→ Quoted text
-- START --

Interpreted System. An interpreted system can execute programs
without going through a separate compilation stage. Interpreted
systems often allow the user to interact and modify the program as it
is running. Contrast with compiled systems .

Irregular Data. Data in which the relationship of one data item to
the other data items in the dataset is arbitrary. Irregular data is
also known as unstructured data.

Iso-parametric. A form of interpolation in which interpolation for
data values is the same as for the local geometry. Compare with
sub-parametric and super-parametric .

Isosurface. A surface representing a constant valued scalar
function. See contouring .

Isovalue. The scalar value used to generate an isosurface.

Jacobian. A matrix that relates one coordinate system to another.

Line. A cell defined by two points.

MRI (Magnetic Resonance Imaging). A data acquisition technique
based on measuring variation in magnetic field in response to
radio-wave pulses. The data is acquired in a 3D region as a series of
slice planes (i.e., a stack of $n^2$ points).

Mapper. A process object that terminates the visualization
network. It maps input data into graphics libraries (or other
devices) or writes data to disk (or a communication device).

Manifold Topology. A domain is manifold at a point p in a
topological space of dimension n if the

neighborhood around p is homeomorphic to an n-dimensional sphere.
Homeomorphic means that the mapping is one to one without tearing
(i.e., like mapping a rubber sheet from a square to a disk). We
generally refer to an object's topology as manifold if every point in
the object is manifold. Contrast with nonmanifold topology .

Marching Cubes. A contouring algorithm to create surfaces of
constant scalar value in 3D. Marching cubes is described for volume
datasets, but has been extended to datasets consisting of other cell
types.

Member Function. A member function is a function or transformation
that can be applied to an object. It is the functional equivalent to a
data member. Member functions define the behavior of an object.
Methods, operations, and member functions are essentially the same.

Method. A function or transformation that can be applied to an
object. Methods define the behavior of an object. Methods,
operations, and member functions are essentially the same.

Modal Lines. Lines on the surface of a vibrating object that
separate regions of positive and negative displacement.

Mode Shape. The motion of an object vibrating at a natural
frequency. See also eigenvalues and

eigenvectors .

Model Coordinate System. The coordinate system that a model or
geometric entity is defined in.

There may be many different model coordinate systems defined for one
scene.

Motion Blur. An artifact of the shutter speed of a camera. Since
the camera's shutter stays open for a finite amount of time, changes
in the scene that occur during that time can result in blurring of the
resulting image.

Morph. A progressive transformation of one object into another.
Generally used to transform images (2D morphing) and in some cases
geometry (3D morphing).

Multiple Input. Process objects that accept more than one input.

Multiple Output. Process objects that generate more than one
output.

-- END --

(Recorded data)
-- START --

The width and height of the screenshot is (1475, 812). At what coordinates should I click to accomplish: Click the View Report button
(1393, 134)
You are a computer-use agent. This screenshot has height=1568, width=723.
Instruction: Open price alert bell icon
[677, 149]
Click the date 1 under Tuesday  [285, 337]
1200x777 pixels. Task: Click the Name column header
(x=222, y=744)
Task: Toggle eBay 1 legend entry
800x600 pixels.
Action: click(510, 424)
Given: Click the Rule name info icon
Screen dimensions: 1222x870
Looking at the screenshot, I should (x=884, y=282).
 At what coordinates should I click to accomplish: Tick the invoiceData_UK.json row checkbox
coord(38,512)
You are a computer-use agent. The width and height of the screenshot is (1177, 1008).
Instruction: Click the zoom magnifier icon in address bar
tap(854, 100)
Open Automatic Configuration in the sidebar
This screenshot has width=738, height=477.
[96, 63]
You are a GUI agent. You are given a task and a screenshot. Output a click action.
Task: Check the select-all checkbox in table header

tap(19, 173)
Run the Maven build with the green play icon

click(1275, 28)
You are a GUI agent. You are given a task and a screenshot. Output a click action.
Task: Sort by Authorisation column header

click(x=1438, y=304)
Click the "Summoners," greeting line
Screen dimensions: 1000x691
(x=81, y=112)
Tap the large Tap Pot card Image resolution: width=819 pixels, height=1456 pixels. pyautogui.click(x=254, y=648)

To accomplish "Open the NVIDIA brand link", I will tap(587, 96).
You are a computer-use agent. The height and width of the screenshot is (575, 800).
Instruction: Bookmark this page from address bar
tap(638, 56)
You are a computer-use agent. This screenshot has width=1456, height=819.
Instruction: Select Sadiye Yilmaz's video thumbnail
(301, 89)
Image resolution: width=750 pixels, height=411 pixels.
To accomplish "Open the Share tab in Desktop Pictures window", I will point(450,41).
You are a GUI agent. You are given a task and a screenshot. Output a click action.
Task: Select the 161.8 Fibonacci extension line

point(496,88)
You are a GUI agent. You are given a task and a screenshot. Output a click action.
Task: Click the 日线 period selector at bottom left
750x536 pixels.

-- END --

→ Objectives
1. Reproduce word for word the passage of the glossary that starts with the words "Marching Cubes. A" and ends with the words "functions define the behavior of an object.".
2. Quote the lines of the listing that run from the line containing "1200x777 pixels. Task: Click" through the line containing "Looking at the", including both of those lines.

→ Responses for each task
1.
Marching Cubes. A contouring algorithm to create surfaces of
constant scalar value in 3D. Marching cubes is described for volume
datasets, but has been extended to datasets consisting of other cell
types.

Member Function. A member function is a function or transformation
that can be applied to an object. It is the functional equivalent to a
data member. Member functions define the behavior of an object.

2.
1200x777 pixels. Task: Click the Name column header
(x=222, y=744)
Task: Toggle eBay 1 legend entry
800x600 pixels.
Action: click(510, 424)
Given: Click the Rule name info icon
Screen dimensions: 1222x870
Looking at the screenshot, I should (x=884, y=282).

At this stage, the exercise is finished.